## Entries shown

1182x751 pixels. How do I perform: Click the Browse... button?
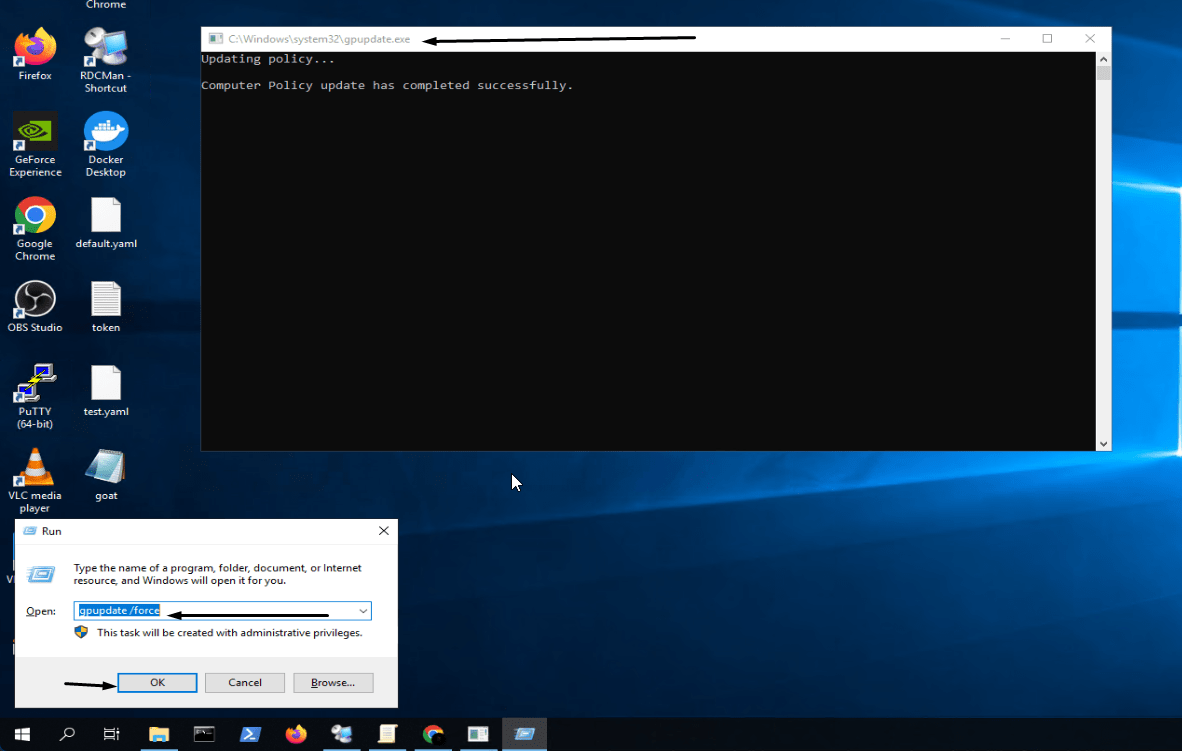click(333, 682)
...
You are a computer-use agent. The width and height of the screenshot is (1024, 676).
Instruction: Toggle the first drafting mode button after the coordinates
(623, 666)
...
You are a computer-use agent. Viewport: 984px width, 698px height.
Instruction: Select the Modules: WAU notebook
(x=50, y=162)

## Task item
Each line in the data that holds the string "width" needs to be copied.

## Task result
You are a computer-use agent. The width and height of the screenshot is (1024, 676).
You are a computer-use agent. Viewport: 984px width, 698px height.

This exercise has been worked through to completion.